@ Bedlam Theatre, Edinburgh, until Sun 30 Aug 2015 @ 11:30

According to poet Philip Larkin, “sexual intercourse began in 1963”. In many ways it ended 20 years later. The AIDS pandemic gave the permissive society a real wake-up call. As Is by William M Hoffman was the first play to address what was then labelled “the gay plague”.

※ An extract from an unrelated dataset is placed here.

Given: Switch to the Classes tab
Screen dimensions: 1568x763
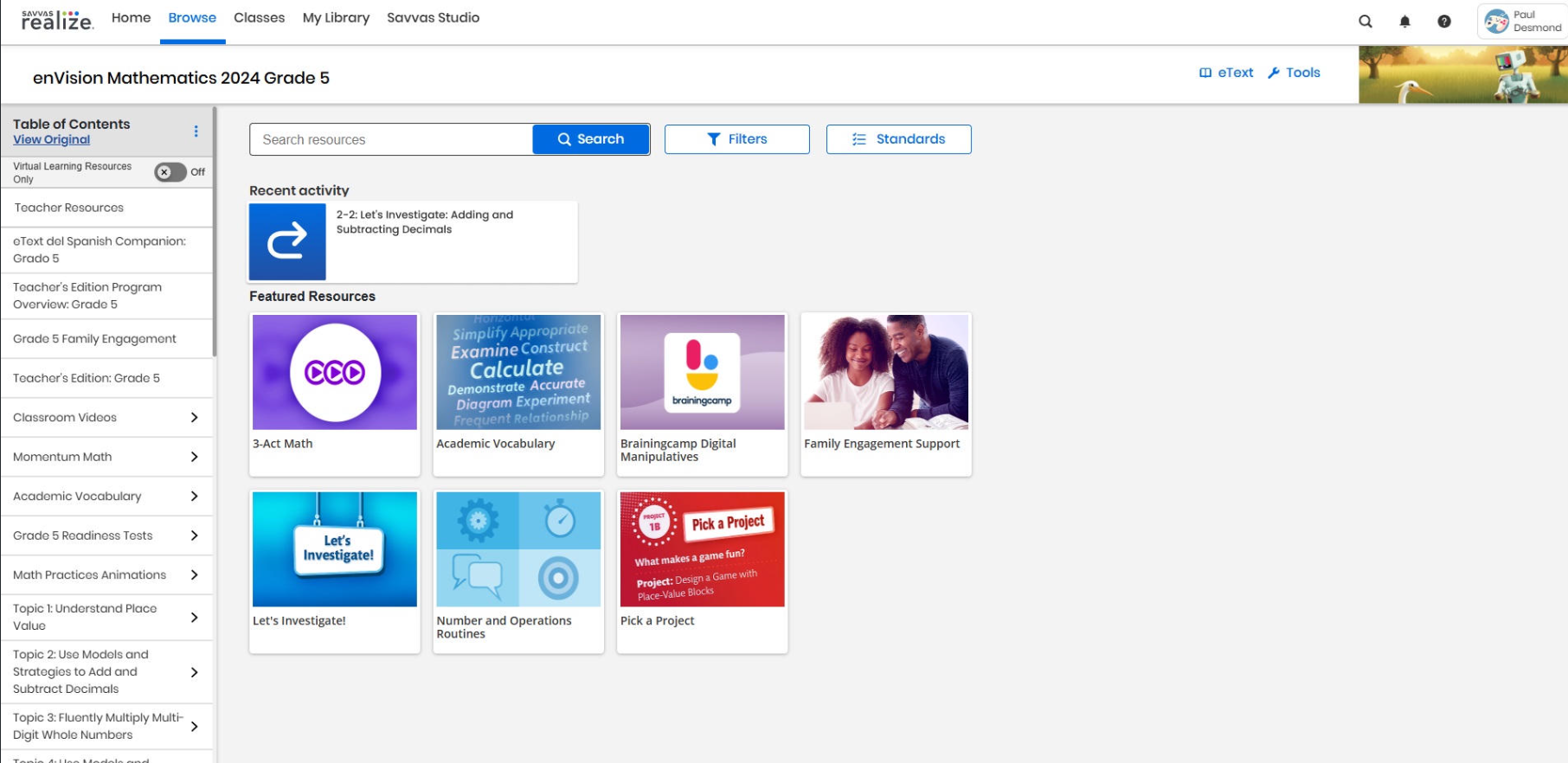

We are in the house of gay yuppie couple Saul (strongly played by Joey Bartram) and Rich (the compelling Blake Kubena) as their self-absorbed relationship falls apart. Then Rich becomes an early victim of a disease for which there is no known cure. Saul’s devastated reaction and the terrified response of friends, family, co-workers and health professionals is all acutely observed with no room for self-pity. The excellent Sarah Griffin as the hospice worker is a kind of conscience of the play. But it’s really about Rich’s reaction to his death sentence. Saul reassures his lover “we’ll be okay” but everyone knows they won’t.

This is decades before equal rights and gay marriage and it seems a world apart. For those who think Donald Trump is an unlikely presidential hopeful they should consider Ronald Reagan back in the 1980s. This was a time of political, economic and sexual excess – the flipside of today’s New Austerity.

Despite the play’s longueurs (it could do with the trim here and there) director Milla Jackson keeps the pace taut and never lets things get maudlin. The writing is humorous in places which help keeps the plot buoyant and gay artists from George Michael to Keith Haring add equal measures of warmth and knowingness.

The eight-strong cast is uniformly excellent and the story of love, death and the stuff in between, though totally unsparing, is universal. This is a wonderfully told human story that deserves a wide audience.